Тенистая улица, увитая виноградом, укрывавшим ее от яркого солнечного света, пролегла от пятничной мечети до парка. Где-то посередине, там, где улица совершала свой поворот, рос гигантский платан, у основания которого журчал фонтан.

Женщины, приходившие сюда со своими кувшинами за водой, любили посидеть в тени раскидистого дерева. Они ставили на землю наполненные водой кувшины и, перешептываясь, обменивались новостями, тогда как мужчины дремали в лавках, а ученики медресе, пробегая мимо лавочников, дразнили их:

– Эй вы, книжники, просыпайтесь!

Их крики всегда заставляли Ясми поеживаться. Юноши никогда не обращали на нее внимания, ведь она носила девичью белую накидку – чаршаф, закрывавшую лишь половину лица.

Эти юнцы пробегали мимо широкими мужскими шагами, а иногда даже бросали камнем в ее серого котенка. У некоторых пробивался легкий пушок на подбородке.

Ясми уже исполнилось двенадцать лет, она считала себя взрослой красавицей. Поэтому возмущалась тем, что носит детский чаршаф. Если бы ей позволили надевать полный чаршаф и она смогла бы поглядывать на юношей лишь из-за ставней женской половины дома, они непременно заинтересовались бы ею.

Но она помогала отцу в книжной лавке, а отец был стар и слаб, он с трудом двигался, потому что почти ослеп от пристального изучения всех этих заумных рукописей. Он больше думал об украшенном рисунками листе в труде Авиценны, чем о дочери. И его жены замечали Ясми только тогда, когда вспоминали, что ей можно дать какое-нибудь поручение.

Ясми слушала иногда, как отец читает мальчикам, но получала от этого мало удовольствия. Разве могла она понять, какие очертания приобретает созвездие Диких Гусей в ночном небе? Подобная премудрость – привилегия мужчин. Считалось даже, что у женщины и души-то нет, так что они были почти тем же, чем лошади и кошки.

Ясми поддерживала порядок в отцовской лавке, отыскивала для старика все, чего он сам не мог найти, и бегала по его поручениям в дом. А в промежутках она вышивала накидку или играла с серым котенком, усевшись таким образом, чтобы видеть все происходившее на обоих концах улицы Продавцов Книг.

Двое старшекурсников часто останавливались у лавки. Тот, что повыше, был Рахим – Рахимзаде, сын землевладельца. Он носил широкую красную с коричневым кабу[7]. Ясми это нравилось. Другой же вечно склонялся над книгами и читал вплоть до закатного часа, когда темнело и владельцы лавочек выходили на вечернюю молитву.

В тот вечер, когда Рахим купил книгу с картинками, ее отец сходил на угол и вернулся с большой плошкой карамели для Ясми. Она с благодарностью ела сладости, так как они были баловством в доме, где царила бедность, а ее отец сидел погрузившись в раздумье.

Рахиму очень хотелось получить этот рисунок на обратной стороне обложки, изображавший султана верхом на лошади, поражающего своим мечом неверного…

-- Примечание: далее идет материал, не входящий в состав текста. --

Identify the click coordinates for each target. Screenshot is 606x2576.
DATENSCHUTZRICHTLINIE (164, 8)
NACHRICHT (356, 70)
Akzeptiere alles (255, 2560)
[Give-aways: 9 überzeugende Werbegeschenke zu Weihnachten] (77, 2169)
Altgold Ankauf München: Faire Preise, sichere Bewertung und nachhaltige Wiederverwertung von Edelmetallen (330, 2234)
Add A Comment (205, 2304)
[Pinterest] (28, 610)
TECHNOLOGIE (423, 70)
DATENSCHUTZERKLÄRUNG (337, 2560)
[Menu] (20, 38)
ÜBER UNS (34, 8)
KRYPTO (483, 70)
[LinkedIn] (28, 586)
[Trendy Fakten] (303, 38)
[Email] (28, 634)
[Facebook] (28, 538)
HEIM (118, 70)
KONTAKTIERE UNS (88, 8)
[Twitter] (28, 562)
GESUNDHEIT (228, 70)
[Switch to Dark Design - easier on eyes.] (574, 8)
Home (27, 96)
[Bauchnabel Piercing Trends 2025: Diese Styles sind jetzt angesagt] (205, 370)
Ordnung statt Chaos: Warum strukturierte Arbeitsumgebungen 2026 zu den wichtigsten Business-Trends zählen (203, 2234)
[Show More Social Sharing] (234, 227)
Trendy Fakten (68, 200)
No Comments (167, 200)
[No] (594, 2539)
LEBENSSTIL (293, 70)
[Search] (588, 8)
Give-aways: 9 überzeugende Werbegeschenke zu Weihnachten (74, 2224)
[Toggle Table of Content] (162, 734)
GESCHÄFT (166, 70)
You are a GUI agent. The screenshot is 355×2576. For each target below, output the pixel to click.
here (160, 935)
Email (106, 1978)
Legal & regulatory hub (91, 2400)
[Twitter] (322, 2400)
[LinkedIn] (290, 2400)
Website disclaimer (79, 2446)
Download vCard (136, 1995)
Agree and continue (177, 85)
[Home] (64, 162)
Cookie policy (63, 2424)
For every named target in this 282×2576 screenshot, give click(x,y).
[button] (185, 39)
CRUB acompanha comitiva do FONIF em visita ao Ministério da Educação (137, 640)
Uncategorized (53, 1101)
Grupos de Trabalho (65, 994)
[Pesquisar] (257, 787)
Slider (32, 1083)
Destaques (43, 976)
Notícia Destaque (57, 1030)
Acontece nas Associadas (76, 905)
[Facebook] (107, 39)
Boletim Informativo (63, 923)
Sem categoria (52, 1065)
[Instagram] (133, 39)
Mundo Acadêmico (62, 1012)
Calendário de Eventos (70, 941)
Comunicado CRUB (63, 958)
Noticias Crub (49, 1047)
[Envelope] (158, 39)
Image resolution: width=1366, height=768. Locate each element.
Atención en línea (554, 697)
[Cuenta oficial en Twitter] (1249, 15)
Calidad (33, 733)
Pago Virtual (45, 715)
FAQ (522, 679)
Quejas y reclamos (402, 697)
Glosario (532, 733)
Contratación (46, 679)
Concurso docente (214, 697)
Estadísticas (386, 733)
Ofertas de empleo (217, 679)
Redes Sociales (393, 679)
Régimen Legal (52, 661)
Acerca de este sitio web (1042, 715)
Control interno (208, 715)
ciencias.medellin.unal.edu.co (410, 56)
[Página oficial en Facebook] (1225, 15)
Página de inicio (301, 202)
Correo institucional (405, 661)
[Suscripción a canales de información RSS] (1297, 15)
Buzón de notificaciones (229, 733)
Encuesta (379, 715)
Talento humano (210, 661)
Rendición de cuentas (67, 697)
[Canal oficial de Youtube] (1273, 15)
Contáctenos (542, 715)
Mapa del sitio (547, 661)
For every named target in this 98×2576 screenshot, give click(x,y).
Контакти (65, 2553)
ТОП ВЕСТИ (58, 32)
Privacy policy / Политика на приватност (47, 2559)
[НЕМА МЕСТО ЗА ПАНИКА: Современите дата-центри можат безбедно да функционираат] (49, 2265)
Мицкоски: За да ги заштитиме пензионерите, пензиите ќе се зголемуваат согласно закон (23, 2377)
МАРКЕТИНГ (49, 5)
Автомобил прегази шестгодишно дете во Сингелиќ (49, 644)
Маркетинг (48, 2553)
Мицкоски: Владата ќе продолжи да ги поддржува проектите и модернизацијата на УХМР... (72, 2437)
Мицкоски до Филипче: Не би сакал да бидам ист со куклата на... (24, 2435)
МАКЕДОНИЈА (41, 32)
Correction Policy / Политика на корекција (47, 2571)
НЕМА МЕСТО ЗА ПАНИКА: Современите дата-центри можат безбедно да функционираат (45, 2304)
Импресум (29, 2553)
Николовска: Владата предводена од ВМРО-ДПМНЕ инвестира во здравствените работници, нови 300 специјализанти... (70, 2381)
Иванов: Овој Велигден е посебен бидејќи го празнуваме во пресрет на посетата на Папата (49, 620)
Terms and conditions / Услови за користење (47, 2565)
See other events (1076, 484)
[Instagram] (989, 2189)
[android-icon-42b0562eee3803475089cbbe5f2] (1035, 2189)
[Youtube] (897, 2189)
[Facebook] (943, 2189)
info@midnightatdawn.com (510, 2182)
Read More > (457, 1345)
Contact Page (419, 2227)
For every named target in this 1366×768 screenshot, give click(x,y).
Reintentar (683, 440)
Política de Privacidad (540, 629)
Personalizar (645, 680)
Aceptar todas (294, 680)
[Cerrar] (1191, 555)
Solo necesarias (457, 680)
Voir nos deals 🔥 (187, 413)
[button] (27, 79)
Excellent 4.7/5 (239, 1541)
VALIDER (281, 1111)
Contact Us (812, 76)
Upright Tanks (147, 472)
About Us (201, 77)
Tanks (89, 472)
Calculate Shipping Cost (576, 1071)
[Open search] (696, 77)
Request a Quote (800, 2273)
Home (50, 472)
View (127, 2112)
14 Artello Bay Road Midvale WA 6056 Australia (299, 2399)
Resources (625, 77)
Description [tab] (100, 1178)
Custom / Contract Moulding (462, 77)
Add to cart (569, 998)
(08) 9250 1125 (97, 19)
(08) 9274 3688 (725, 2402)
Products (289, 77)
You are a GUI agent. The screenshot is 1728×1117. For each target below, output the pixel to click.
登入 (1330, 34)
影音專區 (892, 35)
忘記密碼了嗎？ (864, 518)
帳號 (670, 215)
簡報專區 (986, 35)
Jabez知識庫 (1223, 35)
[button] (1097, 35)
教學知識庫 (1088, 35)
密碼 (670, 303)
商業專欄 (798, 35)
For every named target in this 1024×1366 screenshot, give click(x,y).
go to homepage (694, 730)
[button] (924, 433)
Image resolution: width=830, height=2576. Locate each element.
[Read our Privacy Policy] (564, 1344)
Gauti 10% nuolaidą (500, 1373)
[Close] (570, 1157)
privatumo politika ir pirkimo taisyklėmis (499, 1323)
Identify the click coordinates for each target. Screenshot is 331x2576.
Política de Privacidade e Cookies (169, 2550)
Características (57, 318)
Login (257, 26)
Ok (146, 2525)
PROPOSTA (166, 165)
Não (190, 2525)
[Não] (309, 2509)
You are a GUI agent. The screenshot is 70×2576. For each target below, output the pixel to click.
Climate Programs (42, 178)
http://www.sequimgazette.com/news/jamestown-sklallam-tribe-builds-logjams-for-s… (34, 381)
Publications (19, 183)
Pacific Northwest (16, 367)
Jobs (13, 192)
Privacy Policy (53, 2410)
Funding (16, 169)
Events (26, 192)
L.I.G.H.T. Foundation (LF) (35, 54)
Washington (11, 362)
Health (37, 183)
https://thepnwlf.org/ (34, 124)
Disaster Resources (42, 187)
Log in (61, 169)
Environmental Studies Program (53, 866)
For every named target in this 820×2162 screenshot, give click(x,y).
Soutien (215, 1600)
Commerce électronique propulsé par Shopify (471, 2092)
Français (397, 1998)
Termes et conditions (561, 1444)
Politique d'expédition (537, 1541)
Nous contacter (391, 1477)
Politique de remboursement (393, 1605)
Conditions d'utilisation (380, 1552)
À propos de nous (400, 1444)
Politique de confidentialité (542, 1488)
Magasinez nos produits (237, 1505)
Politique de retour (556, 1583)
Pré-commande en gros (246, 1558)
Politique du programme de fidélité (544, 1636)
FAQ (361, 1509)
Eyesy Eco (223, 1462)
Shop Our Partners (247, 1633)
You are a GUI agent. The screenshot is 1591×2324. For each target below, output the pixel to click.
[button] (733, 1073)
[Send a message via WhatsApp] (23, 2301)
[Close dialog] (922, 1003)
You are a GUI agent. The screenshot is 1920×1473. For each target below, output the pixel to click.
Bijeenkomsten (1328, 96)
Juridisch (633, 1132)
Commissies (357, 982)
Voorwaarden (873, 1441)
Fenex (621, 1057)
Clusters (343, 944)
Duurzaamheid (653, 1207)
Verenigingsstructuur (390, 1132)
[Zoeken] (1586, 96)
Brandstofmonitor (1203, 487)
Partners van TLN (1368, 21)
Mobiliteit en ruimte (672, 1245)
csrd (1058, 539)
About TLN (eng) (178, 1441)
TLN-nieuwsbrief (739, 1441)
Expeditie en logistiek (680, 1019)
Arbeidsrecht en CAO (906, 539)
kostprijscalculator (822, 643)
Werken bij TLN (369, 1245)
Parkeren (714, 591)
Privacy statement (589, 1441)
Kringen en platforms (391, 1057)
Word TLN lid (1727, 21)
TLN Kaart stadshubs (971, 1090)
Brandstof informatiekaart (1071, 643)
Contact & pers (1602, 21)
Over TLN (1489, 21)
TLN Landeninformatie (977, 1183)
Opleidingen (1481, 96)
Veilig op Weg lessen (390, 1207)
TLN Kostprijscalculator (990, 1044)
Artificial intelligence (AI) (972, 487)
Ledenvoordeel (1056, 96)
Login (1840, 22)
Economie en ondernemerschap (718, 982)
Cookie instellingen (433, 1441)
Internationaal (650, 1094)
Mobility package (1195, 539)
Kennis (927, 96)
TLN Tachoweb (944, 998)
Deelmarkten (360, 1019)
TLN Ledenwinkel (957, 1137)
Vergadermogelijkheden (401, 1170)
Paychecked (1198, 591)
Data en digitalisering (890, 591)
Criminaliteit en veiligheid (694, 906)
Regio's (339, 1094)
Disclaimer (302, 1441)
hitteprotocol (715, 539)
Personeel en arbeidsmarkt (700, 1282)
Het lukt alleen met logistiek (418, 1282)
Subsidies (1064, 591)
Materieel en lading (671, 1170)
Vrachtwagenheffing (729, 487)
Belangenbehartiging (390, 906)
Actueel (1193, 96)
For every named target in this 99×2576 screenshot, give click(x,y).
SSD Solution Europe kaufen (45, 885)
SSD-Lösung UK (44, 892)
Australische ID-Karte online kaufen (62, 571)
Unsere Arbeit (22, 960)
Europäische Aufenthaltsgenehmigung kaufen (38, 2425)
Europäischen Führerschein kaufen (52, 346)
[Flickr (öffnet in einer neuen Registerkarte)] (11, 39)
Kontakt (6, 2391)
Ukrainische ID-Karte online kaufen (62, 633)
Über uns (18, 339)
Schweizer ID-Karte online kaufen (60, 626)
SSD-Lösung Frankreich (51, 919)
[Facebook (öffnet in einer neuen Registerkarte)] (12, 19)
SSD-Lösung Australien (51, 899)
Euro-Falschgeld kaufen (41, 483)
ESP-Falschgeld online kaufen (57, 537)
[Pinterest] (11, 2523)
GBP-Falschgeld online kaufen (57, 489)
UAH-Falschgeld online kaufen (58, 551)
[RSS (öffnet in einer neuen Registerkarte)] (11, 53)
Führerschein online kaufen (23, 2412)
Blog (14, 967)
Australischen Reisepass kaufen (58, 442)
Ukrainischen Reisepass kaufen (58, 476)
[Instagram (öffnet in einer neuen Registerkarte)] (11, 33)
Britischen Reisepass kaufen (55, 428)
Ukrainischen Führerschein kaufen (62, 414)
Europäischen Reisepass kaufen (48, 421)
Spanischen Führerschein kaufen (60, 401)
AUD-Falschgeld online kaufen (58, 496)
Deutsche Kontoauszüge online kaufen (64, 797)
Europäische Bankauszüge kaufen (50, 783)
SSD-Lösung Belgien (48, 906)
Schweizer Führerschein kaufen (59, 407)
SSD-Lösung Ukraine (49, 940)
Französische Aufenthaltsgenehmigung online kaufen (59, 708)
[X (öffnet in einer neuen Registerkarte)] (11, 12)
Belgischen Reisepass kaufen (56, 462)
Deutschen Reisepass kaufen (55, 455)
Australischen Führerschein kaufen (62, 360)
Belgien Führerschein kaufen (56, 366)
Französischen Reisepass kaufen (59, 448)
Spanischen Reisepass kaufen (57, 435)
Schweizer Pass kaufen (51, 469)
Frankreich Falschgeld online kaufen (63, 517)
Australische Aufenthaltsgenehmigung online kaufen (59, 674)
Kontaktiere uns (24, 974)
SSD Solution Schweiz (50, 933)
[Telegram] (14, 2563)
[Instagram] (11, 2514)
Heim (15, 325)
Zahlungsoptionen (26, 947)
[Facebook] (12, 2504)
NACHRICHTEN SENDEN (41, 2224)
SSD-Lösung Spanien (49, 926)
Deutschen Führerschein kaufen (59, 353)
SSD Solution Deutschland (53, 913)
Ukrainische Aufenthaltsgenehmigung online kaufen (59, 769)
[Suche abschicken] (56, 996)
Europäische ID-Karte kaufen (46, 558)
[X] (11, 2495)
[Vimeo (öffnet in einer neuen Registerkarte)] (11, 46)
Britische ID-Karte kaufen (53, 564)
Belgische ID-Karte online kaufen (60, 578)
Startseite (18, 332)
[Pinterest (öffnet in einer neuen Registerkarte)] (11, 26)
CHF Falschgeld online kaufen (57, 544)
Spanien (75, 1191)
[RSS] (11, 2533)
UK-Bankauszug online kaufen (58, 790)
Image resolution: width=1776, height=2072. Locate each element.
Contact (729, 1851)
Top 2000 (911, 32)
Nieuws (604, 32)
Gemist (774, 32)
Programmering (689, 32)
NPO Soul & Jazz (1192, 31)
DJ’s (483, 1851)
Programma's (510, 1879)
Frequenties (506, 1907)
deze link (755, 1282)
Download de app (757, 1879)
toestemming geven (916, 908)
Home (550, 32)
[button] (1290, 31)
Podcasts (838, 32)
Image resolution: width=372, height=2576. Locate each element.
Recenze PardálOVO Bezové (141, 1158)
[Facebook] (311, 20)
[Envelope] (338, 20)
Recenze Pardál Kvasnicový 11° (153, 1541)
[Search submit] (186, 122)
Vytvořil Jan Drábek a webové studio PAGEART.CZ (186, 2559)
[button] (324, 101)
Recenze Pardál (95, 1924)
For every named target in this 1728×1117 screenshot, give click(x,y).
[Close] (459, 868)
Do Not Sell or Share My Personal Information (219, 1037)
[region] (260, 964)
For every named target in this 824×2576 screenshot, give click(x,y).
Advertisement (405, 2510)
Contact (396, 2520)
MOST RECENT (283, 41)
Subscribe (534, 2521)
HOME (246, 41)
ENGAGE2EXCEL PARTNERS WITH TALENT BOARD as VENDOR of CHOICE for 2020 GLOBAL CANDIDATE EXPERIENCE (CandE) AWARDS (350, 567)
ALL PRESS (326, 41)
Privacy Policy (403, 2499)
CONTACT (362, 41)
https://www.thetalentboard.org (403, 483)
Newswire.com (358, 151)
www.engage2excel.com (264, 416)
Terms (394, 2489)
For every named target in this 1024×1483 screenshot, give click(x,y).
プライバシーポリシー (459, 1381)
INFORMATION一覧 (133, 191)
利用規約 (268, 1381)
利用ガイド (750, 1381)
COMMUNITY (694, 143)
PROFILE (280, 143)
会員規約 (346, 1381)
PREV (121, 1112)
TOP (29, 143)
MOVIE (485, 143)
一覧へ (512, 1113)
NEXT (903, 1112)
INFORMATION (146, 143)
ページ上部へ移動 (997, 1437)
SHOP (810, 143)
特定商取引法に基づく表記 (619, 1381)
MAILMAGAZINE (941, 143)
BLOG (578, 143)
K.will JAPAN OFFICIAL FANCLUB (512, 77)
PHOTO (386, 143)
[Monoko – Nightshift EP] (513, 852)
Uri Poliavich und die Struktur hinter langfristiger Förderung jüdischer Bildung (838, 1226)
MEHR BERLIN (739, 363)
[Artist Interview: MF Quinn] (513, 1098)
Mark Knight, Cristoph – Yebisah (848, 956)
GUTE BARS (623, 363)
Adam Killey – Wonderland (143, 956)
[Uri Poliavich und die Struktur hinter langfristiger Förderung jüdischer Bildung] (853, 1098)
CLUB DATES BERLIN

Все это принадлежало миру мужчин, о котором Ясми ничего не знала. В своем воображении она создала образ, который лелеяла, – образ спокойного и царственного эмира, в одеждах из бархата и Дамаска, скачущего на белом коне по улице Продавцов Книг в сопровождении дюжины вооруженных саблями турок.

Этот достопочтенный принц взглянул бы на Ясми глазами, полными страсти, и одарил бы ее отца подарками из серебра и алебастра в обмен на его согласие отдать ему Ясми. И увез бы с собой в свой дворец у реки, где он укрыл бы ее от чужих глаз в павильоне с белыми лебедями и шелковыми занавесками и серебряными блюдами, полными засахаренных фруктов.

Всадник на белом коне всегда оставался бы предан ей всей душой и не стал бы обращать внимание на остальных своих жен, а ее дети стали бы для него самыми любимыми. Он никогда не позволил бы себе смеяться над нею…

– Рахим слишком много смеется, – заметила она.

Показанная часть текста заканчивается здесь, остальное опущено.